The Demise of the World’s Greatest Mission Agency by Mark Tooley

The Demise of the World’s Greatest Mission Agency

Mark Tooley on Mainline Decay

Just over ten years ago, fresh out of college, I became missions chairman at my small United Methodist congregation in northern Virginia. I was curious about my denomination’s missions outlook, so I ordered a copy of our missions board’s budget and began reading the board’s publications. My distress over what I discovered about United Methodist missions propelled me into a decade of renewal work within United Methodism (a calling to which I am now devoted full-time at the Institute on Religion and Democracy in Washington, D.C.).

The United Methodist Church was once the nation’s, and probably the world’s, largest missions dispatching organization. Earlier this century it had nearly 2,700 full-time missionaries serving overseas. But a recent ranking of U.S. churches and missions agencies revealed that 25 other organizations now outrank the Methodist missions board in number of missionaries. These organizations include not only conservative denominations and parachurch groups like the Assemblies of God and Wycliffe Bible Translators, but also even the mainline (and smaller) Presbyterian Church (U.S.A.).

The official United Methodist missionary force is now less than one-tenth the size of the Southern Baptist Convention’s, which maintains 3,482 full-time missionaries—while Southern Baptists outnumber United Methodists only 2 to 1. Today, the UMC’s General Board of Global Ministries has only 282 full-time U.S. missionaries abroad. Even ten years ago, after I became missions chairman at my local Methodist church, we still had over 400 full-time missionaries abroad.

Why the decline of missions in the United Methodist Church?

Is It the Money?

The problem with Methodist missions isn’t lack of money. With assets of over $400 million and an annual income in 1997 of over $190 million, the board is thriving financially. Indeed, its assets increased $46 million in 1997 alone.

Less than 30 percent of the board’s income comes directly from local church apportionments and special contributions. About 12 percent comes from United Methodist women’s organizations. Last year, over $30 million (or about 17 percent) came from United Nations and U.S. government contracts for relief work conducted in troubled places such as Bosnia or Rwanda. (In 1996 over $50 million came from United Nations and U.S. government sources.) Most of the remainder of the board’s income comes from interest and capital gains from trusts, estates, and bequests.

The board had nearly $258 million in marketable securities at the end of 1997. Most of the remaining $144 million in assets is comprised of cash, mortgage receivables (many staff are granted mortgage loans), and interest in a lumber forest. (The Collins lumber fortune has been especially generous with the board.)

The board also acknowledges $5 million in property, a vast understatement, since this figure is based on original purchase prices and their subsequent depreciation rather than real market value. The board owns a large office building on the United Nations plaza in New York, which by itself must be worth many times $5 million.

Of the board’s $402 million in assets, only 25 percent are permanently restricted as to how they may be spent. Almost 40 percent are completely unrestricted, with the remainder temporarily restricted. Most of this largesse is traced back to devout United Methodists who bequeathed their savings to an agency they believed was perpetually devoted to spreading the gospel.

So where does their money go?

__Written exercise 1__
Answer these about the article on United Methodist missions:
(a) How many full-time missionaries did the United Methodist Church have serving overseas earlier this century?
(b) How many full-time missionaries does the Southern Baptist Convention maintain?
(c) How much did the board hold in marketable securities at the end of 1997?
The rows have no connection to the text about United Methodist missions.

__Data rows__
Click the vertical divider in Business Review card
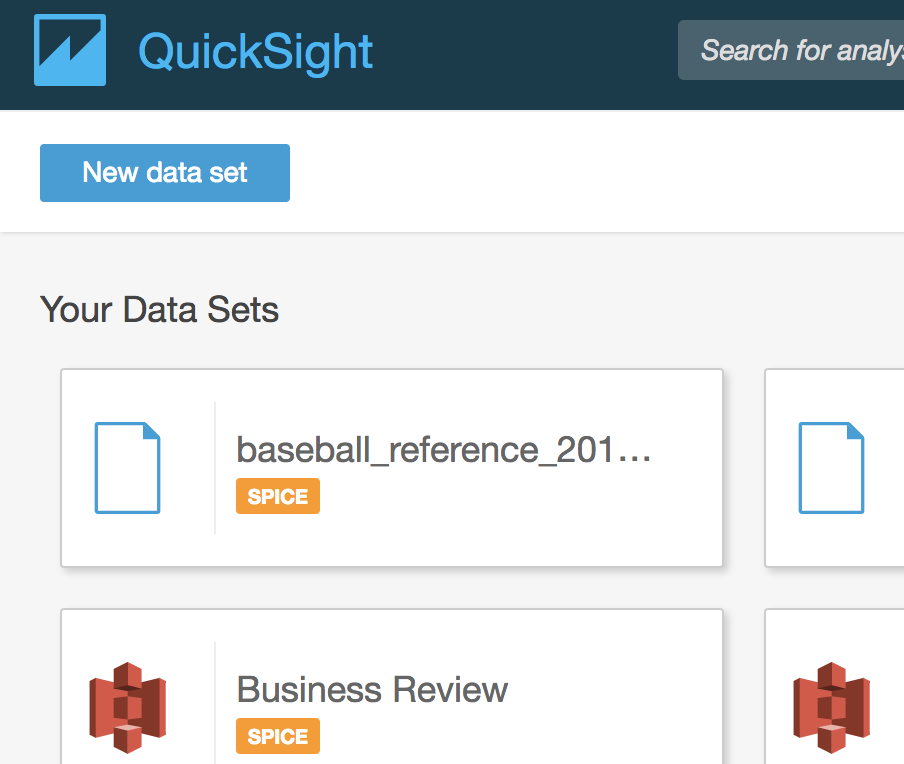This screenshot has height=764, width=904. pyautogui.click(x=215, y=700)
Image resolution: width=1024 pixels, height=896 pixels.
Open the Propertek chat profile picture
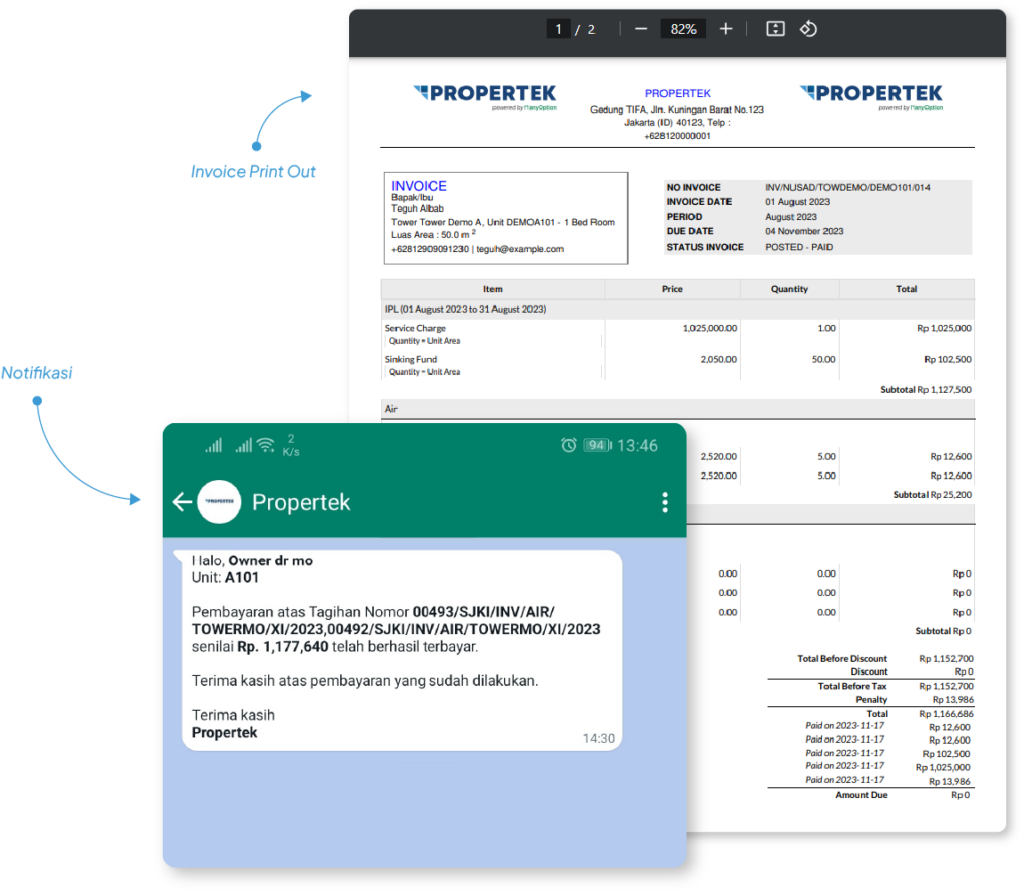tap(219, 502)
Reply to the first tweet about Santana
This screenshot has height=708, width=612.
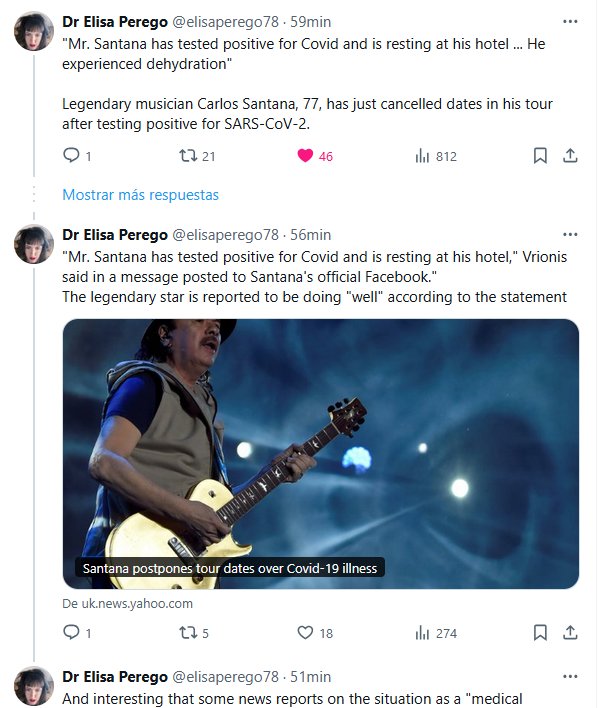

...

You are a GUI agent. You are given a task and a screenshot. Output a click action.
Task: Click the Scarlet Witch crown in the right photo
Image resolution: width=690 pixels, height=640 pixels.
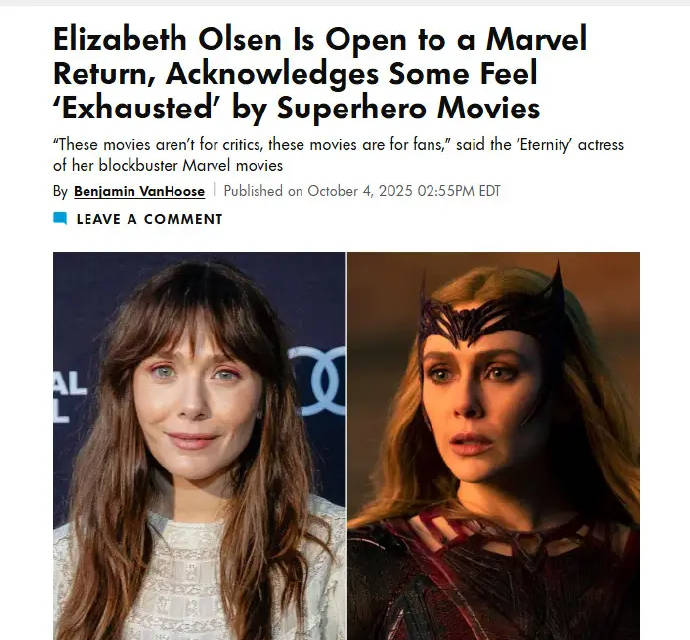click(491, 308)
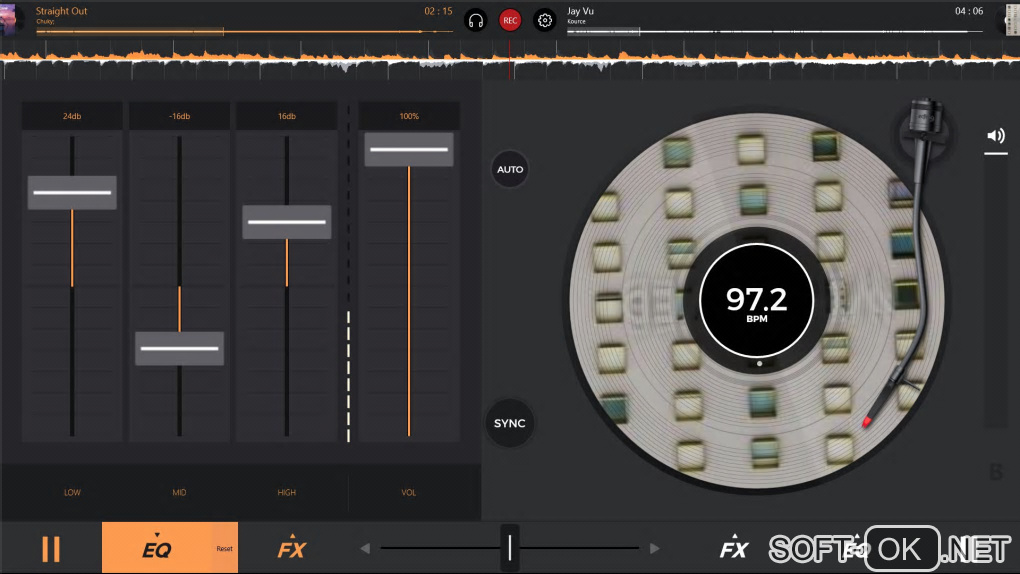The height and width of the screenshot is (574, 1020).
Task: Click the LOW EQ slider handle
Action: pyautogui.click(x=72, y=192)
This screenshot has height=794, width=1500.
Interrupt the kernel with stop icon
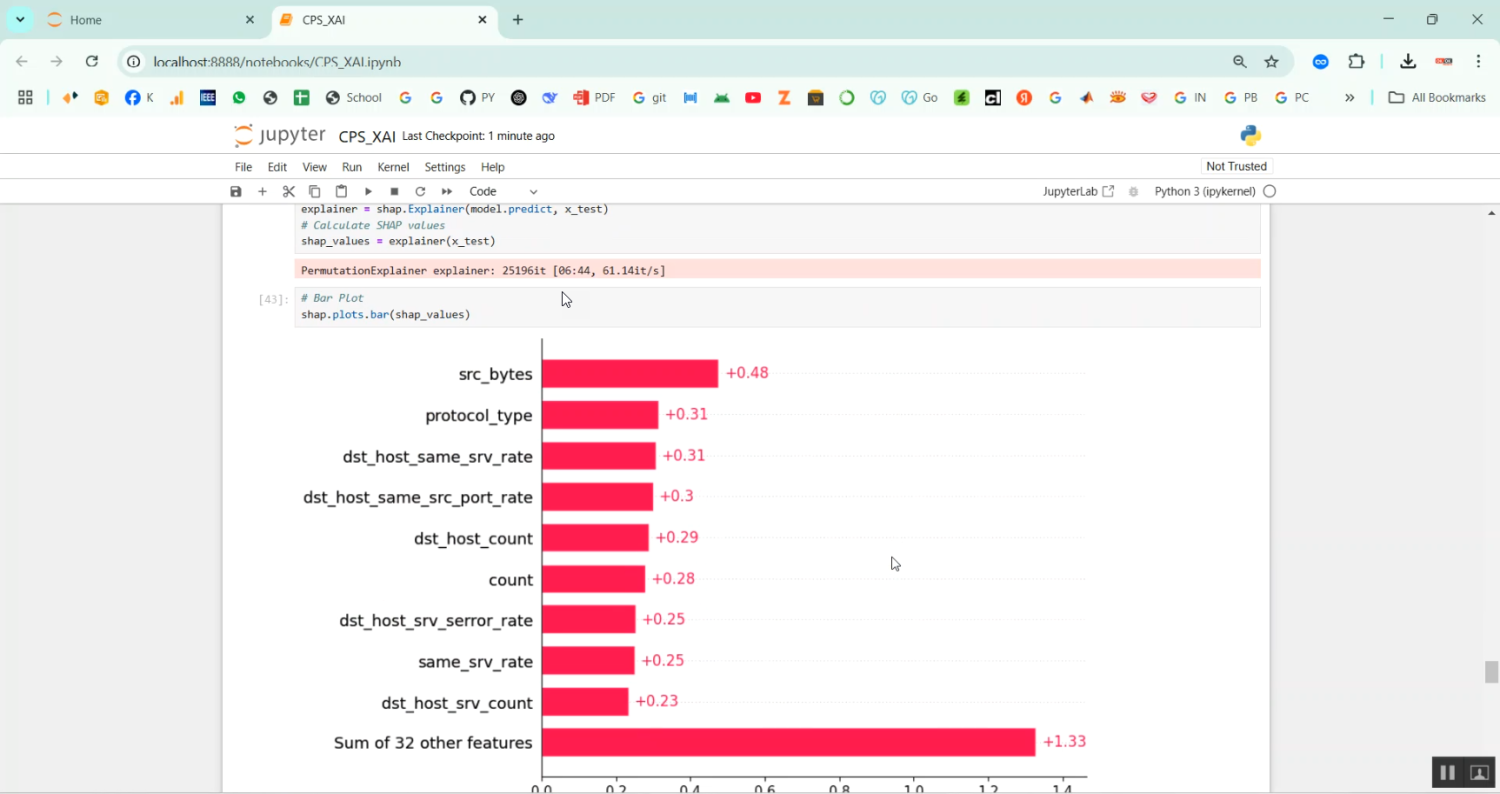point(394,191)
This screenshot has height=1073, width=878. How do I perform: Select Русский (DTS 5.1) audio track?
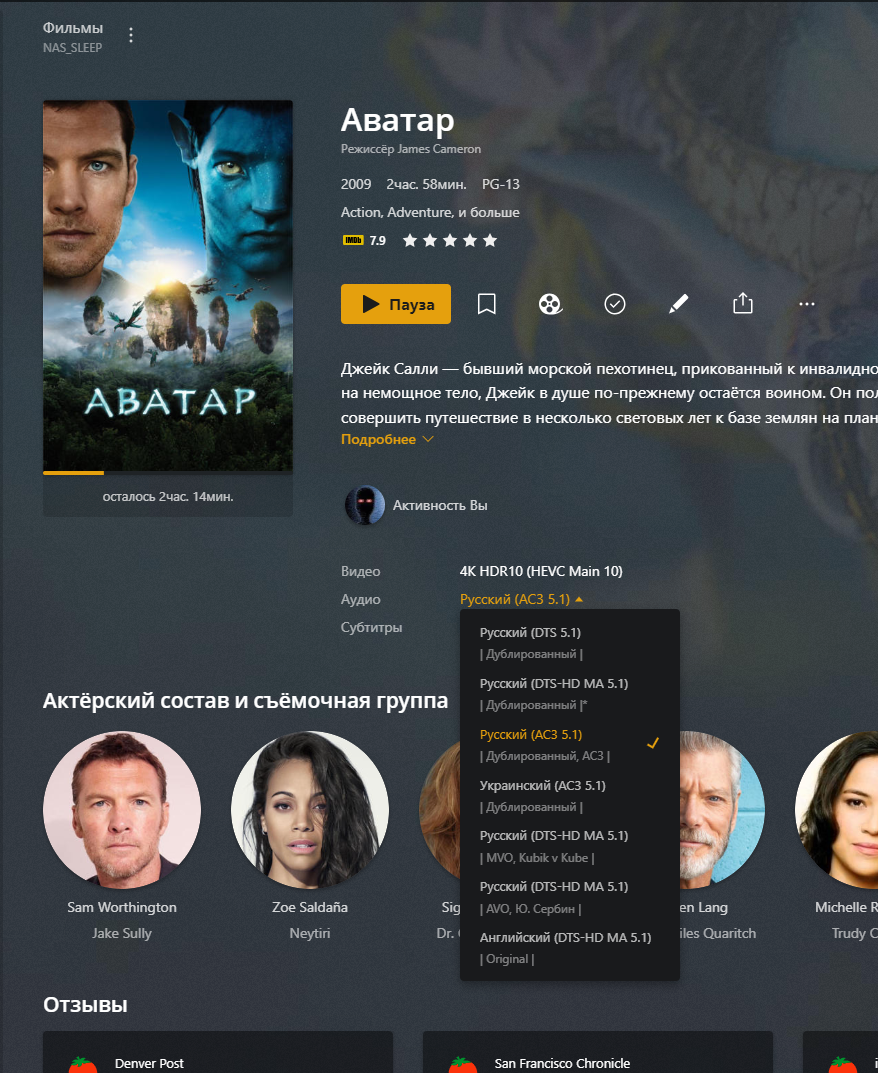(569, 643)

...

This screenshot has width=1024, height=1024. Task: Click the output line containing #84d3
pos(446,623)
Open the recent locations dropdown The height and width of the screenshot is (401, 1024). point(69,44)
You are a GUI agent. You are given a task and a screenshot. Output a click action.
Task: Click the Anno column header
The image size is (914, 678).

__Written exercise 2__
In the rows, begin at the line that has "Click the vertical" and stop after the line that has "This screenshot has height=708, width=612.". How do those lines read with "tweet" changed to "post" and everything else unchanged? Leave the pictures out.

__Correct result 1__
(a) Nearly 2,700.
(b) 3,482.
(c) Nearly $258 million.

__Correct result 2__
Click the vertical divider in Business Review card
This screenshot has height=764, width=904. pyautogui.click(x=215, y=700)
Image resolution: width=1024 pixels, height=896 pixels.
Open the Propertek chat profile picture
tap(219, 502)
Reply to the first post about Santana
This screenshot has height=708, width=612.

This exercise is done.